Fuente: Biomolecules - Revista científica (MDPI) Biomolecules, Vol. 15, Pages 1706: Mitochondrial DNA Damage and Histological Features in Liver Tissue of Azoxymethane-Treated Apex1 Haploinsufficient Mice
Biomolecules doi: 10.3390/biom15121706
Authors:
Carmen M. Pérez-Pérez
Adlin Rodríguez-Muñoz
Gerardo G. Mackenzie
Karen E. Matsukuma
María R. Castro-Achi
Sylvette Ayala-Peña
Carlos A. Torres-Ramos

Mitochondrial dysfunction and loss of mitochondrial DNA (mtDNA) integrity are increasingly recognized as key contributors to liver diseases such as cirrhosis and hepatocellular carcinoma. However, the role of mtDNA repair in maintaining mitochondrial homeostasis during liver injury remains poorly understood. Apurinic/apyrimidinic endonuclease 1 (APE1), encoded by the Apex1 gene, is the primary endonuclease mediating base excision repair of mtDNA. We hypothesize that APE1 is required to preserve mtDNA integrity in response to genotoxic stress in the liver. To test this, wild-type (WT) and Apex1 haploinsufficient mice (Apex1+/−) were treated with the alkylating agent azoxymethane (AOM), a carcinogen bioactivated in the liver, and tissues were collected 20 weeks after the last exposure. Apex1+/− mice exhibited a 3.2-fold increase in mtDNA lesions and a 55% reduction in mtDNA abundance, changes not observed in WT mice.

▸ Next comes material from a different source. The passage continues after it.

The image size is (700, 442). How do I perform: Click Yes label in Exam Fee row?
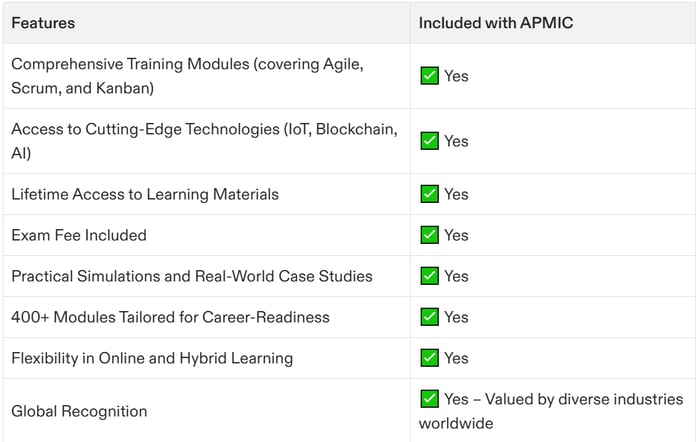coord(456,235)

Bioenergetics profiling revealed a 1.5-fold increase in the ATP5β/GAPDH ratio in WT mice and a 2.5-fold increase in Apex1+/− mice, indicating a more pronounced shift toward oxidative phosphorylation in the absence of full APE1 function. Histological analysis indicated increased nuclear inclusions and ductular proliferation in both strains, whereas fibrosis was attenuated in Apex1+/− mice. Collectively, these findings show that APE1 is essential for preserving mtDNA integrity and regulating bioenergetics and histopathological responses to alkylation-induced liver injury, highlighting its dual role in mitochondrial maintenance and modulating inflammatory outcomes.